Apart from God’s omnipotent grace, our natural knowledge of God, ourselves, and the world is darkened and misdirected (Eph. 4:18; Rom. 1:21), inevitably exchanging the glory of the living God for the lie of self-made religion.
But thanks be to God, He has not left us in that darkness. What we could never discover or recover on our own, God has revealed in His Son. “For God, who said ‘Let light shine out of darkness,’ has shone in our hearts to give the light of the knowledge of His glory in the face of Jesus Christ” (2 Cor. 4:6).
True theology—true knowledge of God—is now found in the face of Christ. By grace, we have been brought from the distorted “natural” of the old Adam into the glorious “natural” of the Last Adam. We have been effectually called out of darkness into God’s marvelous light, united to the very Son of God. In Jesus, the Wisdom of God, we behold the Father clearly (John 14:9) and are filled with His Spirit.

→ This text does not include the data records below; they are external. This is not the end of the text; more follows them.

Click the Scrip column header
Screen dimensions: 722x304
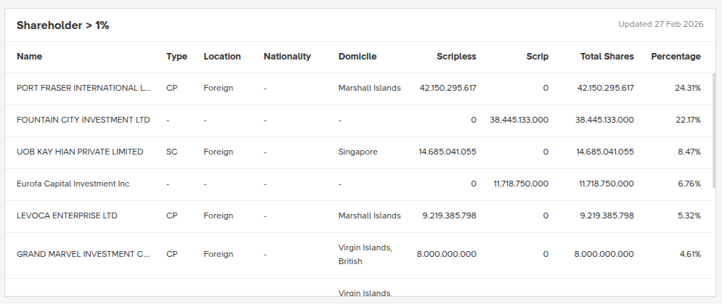537,57
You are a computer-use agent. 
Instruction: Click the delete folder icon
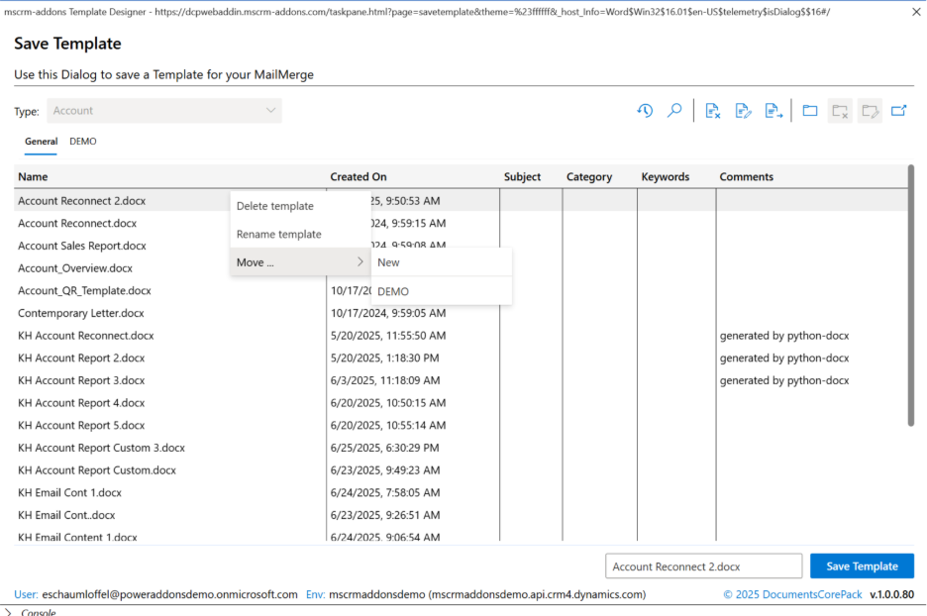pyautogui.click(x=840, y=111)
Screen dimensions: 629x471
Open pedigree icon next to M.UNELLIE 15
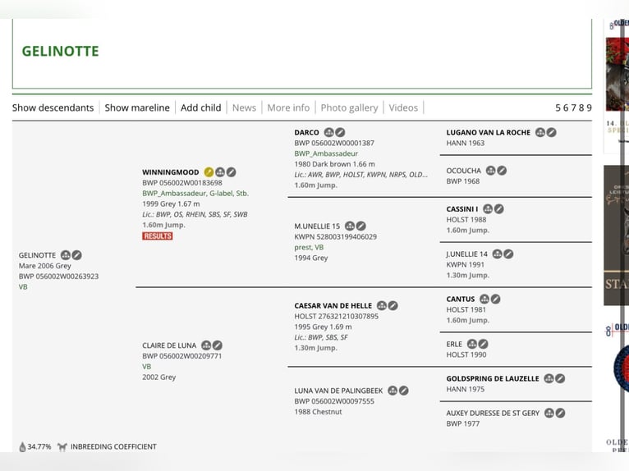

Central to this vision is the doctrine of justification by faith alone. Justification ensures that our relationship with God is built on Christ alone from start to finish. By faith—not by any works or native goodness—we receive the righteousness of Jesus credited to us.
This gracious verdict of justification by faith alone is the very foundation of the resurrection life we have described. It secures our life in Christ now—and it is by continuing to rest on this same foundation that we maintain our spiritual power and freedom in Him.
Therefore, when we read Romans 14:8, it is not a threat but a welcome. It is a gift, not a burden—the very reason we draw near to God and know that He is near to us: “If we live, we live to the Lord, and if we die, we die to the Lord. So then, whether we live or whether we die, we are the Lord’s.”
And at the final judgment, that same verdict will be brought forward again and confirmed before all creation. When we are finally called to stand before the judgment seat of God—each one giving an account of himself or herself, as every knee bows and every tongue confesses to God (Rom. 14:10–12)—the righteousness of Jesus Christ will be brought forward as our righteousness on that Day. It is the only righteousness heaven has ever accepted. God’s justice will be fully vindicated in justifying the ungodly by the finished work of His Son (Rom. 3:26).
Every accusation of the enemy will be silenced by the blood of the Lamb (Rev. 12:10–11). Even our good works—real as they are, born of the Spirit—will serve not as the ground of our justification, but as the public vindication of God’s grace, proving that His gospel truly makes new creatures.
On that day, not a single complaint will be raised against the Judge of all the earth. He will be shown to be both just and the justifier of the one who have faith in Jesus. This is the new creation natural: a life of communion with the Triune God, grounded in justification, animated by the Spirit, shaped by the cross, and carried by grace from election to glorification.
In this life, It is not flashy. It is not triumphalistic. But it is real—real enough to carry the righteous in Christ who live by faith and by their faith shall live—through death and judgment into everlasting joy. Real enough to endure weakness, wounds, and even scars, because it rests on the resurrected and still-scarred body of our Lord and Savior Jesus Christ.
In union with Him, we now live coram Deo—before the face of God—as we were always meant to live. And when Christ, who is our life, appears, we also will appear with Him in glory (Col. 3:4), fully glorified in soul and body—fully and truly human at last, basking in the love of the Father, Son, and Holy Spirit forever.